The pharmacist shared that asking women and girls who have been victims of sexual abuse to speak up is not enough; but getting to the root of the menace, including educating boys and men to have genuine regard for women among other solutions is the right approach to ending the problem of rape in the country.
Read her full post below:
The recent news making the rounds concerning the rape, assault, molestation, and murder of young Nigerian women as young as nine years old is overwhelming for any woman.
Uwa, Tina, Jennifer, Barakat represent the limits that exist around women and the restrictions we must place on ourselves just to be considered worthy of humanity.
As a woman, a mother to a daughter, a daughter, a friend to other women, a human being and a concerned member of society;
I am tired of the unthinkable ordeals women have had to endure for either going to read in a church, paying a friendly visit, saying NO or simply existing.
This news has hit home in a very deep way and we cannot continue to endure this injustice.
It is high time to focus our energy, resources, and passion, on this extremely harmful societal strain embedded in entitled men who refuse to see women as whole beings deserving of respect and agency.

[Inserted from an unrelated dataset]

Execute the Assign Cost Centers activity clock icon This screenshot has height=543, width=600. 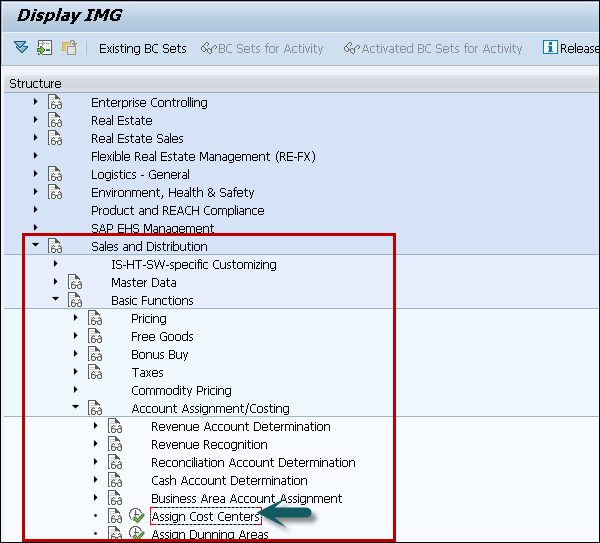coord(137,517)
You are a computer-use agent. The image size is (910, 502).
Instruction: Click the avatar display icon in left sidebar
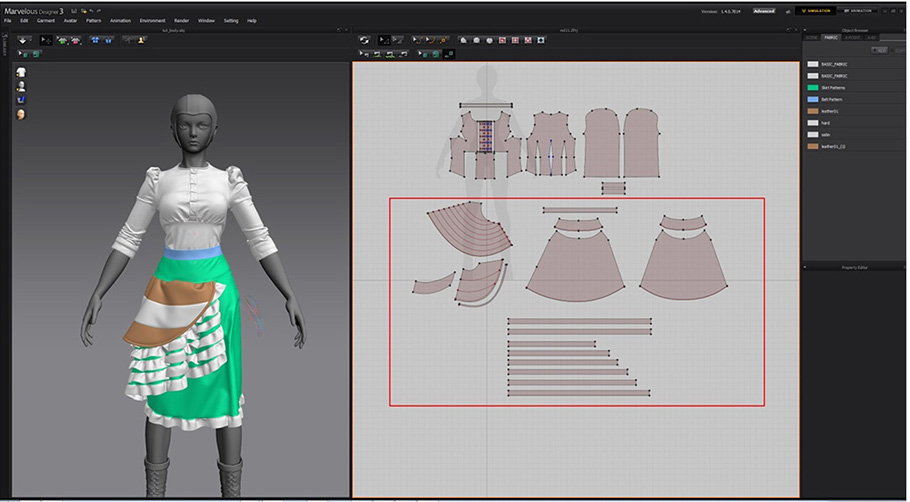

Men who refuse to take NO for an answer because they have been taught to take without considering the consequences of their actions on whomever they take from.
We must actively begin to build the ideology of shifting the blame away from women and to transfer it, without reserve, on the people who have harmed them.
Rape, sexual assault ranks high as some of the prevalent issues plaguing not only the Nigerian socio-cultural space but the entire African continent.
The system is so designed to discriminate against women in ways that recommend little to no strenuous punishments for rapists and sex offenders. And this is something that needs to be fixed. Quickly.
Policies, laws, and legislation that grant women speedy, fair justice and support must be put in place. Systems that continue to hold women to insane standards of purity to be able to have their stories believed, must be dismantled and scrapped altogether.
It is important that while we ask women and girls to speak up, we are also ready to listen. We must assure them, that if they have their bodies or freedoms violated, they will be believed, they will find support, kindness, help, possible healing, and most importantly, the perpetrator would be brought to book. And we don’t have to look too far for these systems of support.
We, neighbors, siblings, brothers, parents, friends can kick start that system. We can begin by standing by and reassuring our female friends, colleagues, sisters, flat mates, fellow students, or even a stranger who come to share their experience with us.
And as a parent, I am calling on other parents to join hands together and start raising better, kinder, sensitive, respectful, and compassionate boys.
We must teach our boy-children to see women as equal and deserving of the same respect as they would give their male counterparts.
We must teach our boys to stop seeing women as commodities they are entitled to. We must raise responsible boys who can look past their egos and learn to take no in good stride.
To actively curb this deplorable trend of rape we must take it upon ourselves to raise boys who have a heart.
Once again, we can go beyond just saying ‘No’ to rape and rape culture by taking active steps to be there for rape survivors.
We can lend our voice to calling for a system that favors survivors and appropriately punishes their perpetrators.
We can donate to organizations that work actively to assist survivors, and we must never stop holding perpetrators accountable and.
Today, go beyond saying ‘NO’ and do see if you can do something that would ensure we never have to say ‘NO’ to rape campaigns in the nearest future.